- TASK REQUIREMENTS -
In the listing, starting at the line containing "Given: Go back using browser back arrow" and ending at the end of the listing, replace "arrow" with "button". Write out only those lines with everything else unchanged, and leave the pictures out.

- EXTRACTED RECORDS -
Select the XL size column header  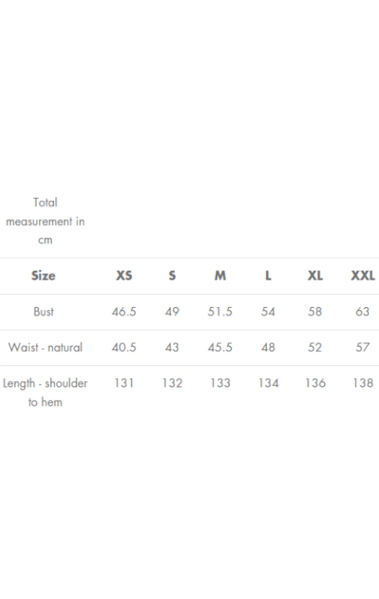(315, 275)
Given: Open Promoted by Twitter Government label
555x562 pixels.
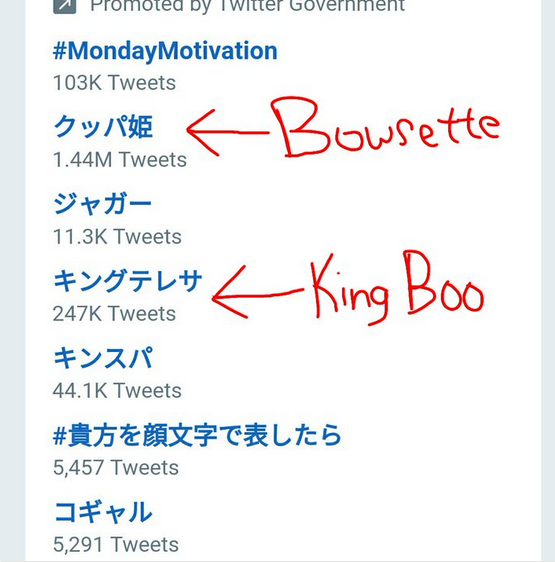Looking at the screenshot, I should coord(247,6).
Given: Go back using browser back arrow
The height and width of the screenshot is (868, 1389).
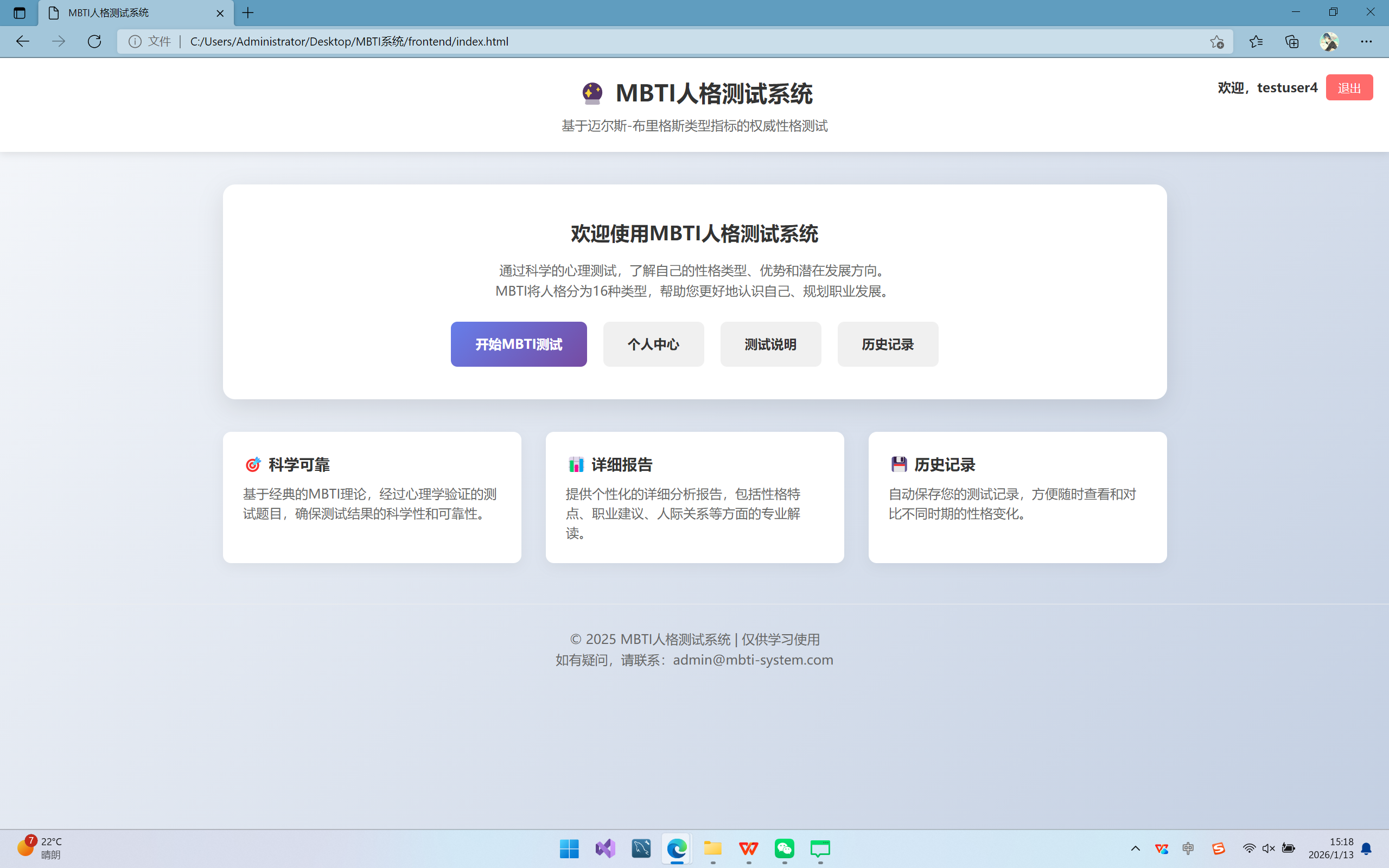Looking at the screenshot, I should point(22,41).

- SOLUTION TO THE PROBLEM -
Given: Go back using browser back button
The height and width of the screenshot is (868, 1389).
Looking at the screenshot, I should point(22,41).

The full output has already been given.